The Good Luck Joes is a band originally from East Grand Rapids, Michigan and is currently on the Milwaukee, Wisconsin-based Third Ward Records label. The band consists of Andrew Martin on lead vocals and guitar, Andrew Krei on lead guitar and backing vocals, Joe Scheltema on bass guitar and backing vocals, Peterson Goodwyn on drums/percussion, and Andrew Citron on keyboards/piano.

History
The band began to practice together in 2002.
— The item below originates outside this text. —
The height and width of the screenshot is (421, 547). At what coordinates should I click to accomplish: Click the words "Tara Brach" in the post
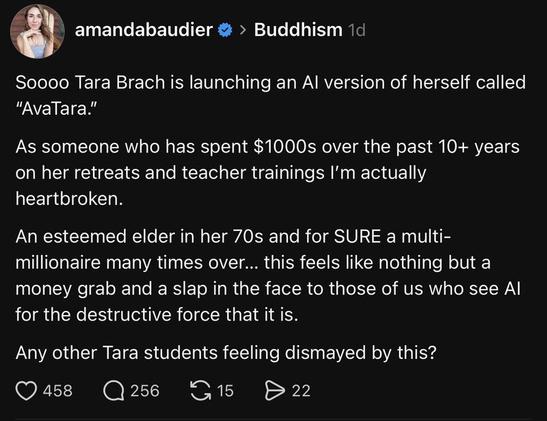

In 2004 they released the first album, self-titled "The Good Luck Joes". The album circulated among a relatively small group of people, and the band remained relatively unknown.  In 2005, with the help of Milwaukee-based producer Joe Puerta, the band recorded a 5-song EP entitled "48 Hours EP", featuring the title track "48 Hours".  After receiving the encouragement of numerous musicians and industry professionals, the band enlisted the services of LA-based producer Chad Fischer (Lazlo Bane, Cary Brothers, Alexi Murdoch, Colin Hay) to assist in the creation of their second full-length album, "What Do You Think of That Noise?". The album was released in 2006, and the band subsequently embarked on a tour, opening for the 80's synth-pop outfit ABC at venues including the House of Blues Chicago and Cleveland, Hard Rock Cafe (Myrtle Beach), Ram's Head Live (Baltimore), and Canal Room (NYC). Other bands they have performed with include Colin Hay, Thomas Dolby, The English Beat, Naked Eyes, The Click 5, Tommy Keene, The White Tie Affair, and nationally recognized acoustic-rock act Down the Line. In September 2006, their lead song from "What Do You Think...?", "Middle of Me", was used in promo spots for the ABC show Six Degrees and the band made some national waves.

In November 2006, the band previewed 4 new songs for the first time at the Point's East Pub. Over the first few months of 2007, the band released these songs, as well as one other, through their website.  On June 5, 2007, the songs, officially compiled as Why Everything Goes Wrong, was entirely released on their website, and is now available on iTunes.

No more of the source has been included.